It was one year ago today that our country, our safety and our pride were attacked; one year ago today that we woke up and found someone had managed to get through our borders. At first, we panicked; we just didn't know how far they'd be able to go. As the day progressed I was reminded of the stories of Pearl Harbor and "waking the sleeping giant".

We are America, the land of the free; a country where dreams can come true. We're a proud and noble country, a place where standards for the world are created.

As we think back on this year, we realize that in the end, we survived; we're still here. And while we lost valuable members of our country, we are still America, still the land of the free.

As we wait to see what our leaders will do, I find myself conflicted. What is the 'right thing' to do about this threat we have on our shores? A part of me thinks we should go get the asshole who threatens us, take him out and all those that go with him. But there is another part of me, which remembers that he is just one man in a country of people. His land is as confused about the future as I feel today.

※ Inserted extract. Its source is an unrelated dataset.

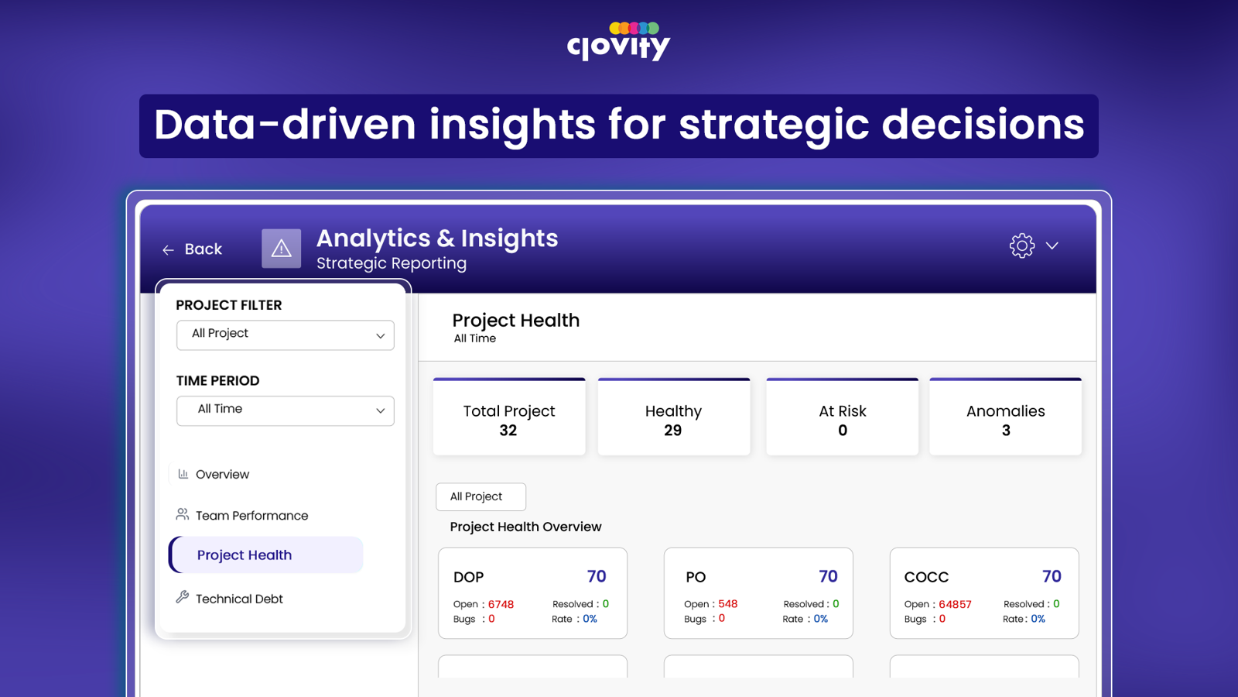Open the settings gear icon
The image size is (1238, 697).
click(x=1021, y=245)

It has occurred to me that Osama Bin Laden is like a rabid cat loose in the yard: dangerous and capable of causing great harm to my child yet still just one cat in a world of many. It would not be right to kill all of the cats in the world for the sake of killing one; nonetheless it is important that we take care of this one cat.

I pray therefore to our world leaders that they recognize the value of each country and all people. I pray they take steps to remove this man, not only because of the threat he poses to our country, but to his own people and their way of life.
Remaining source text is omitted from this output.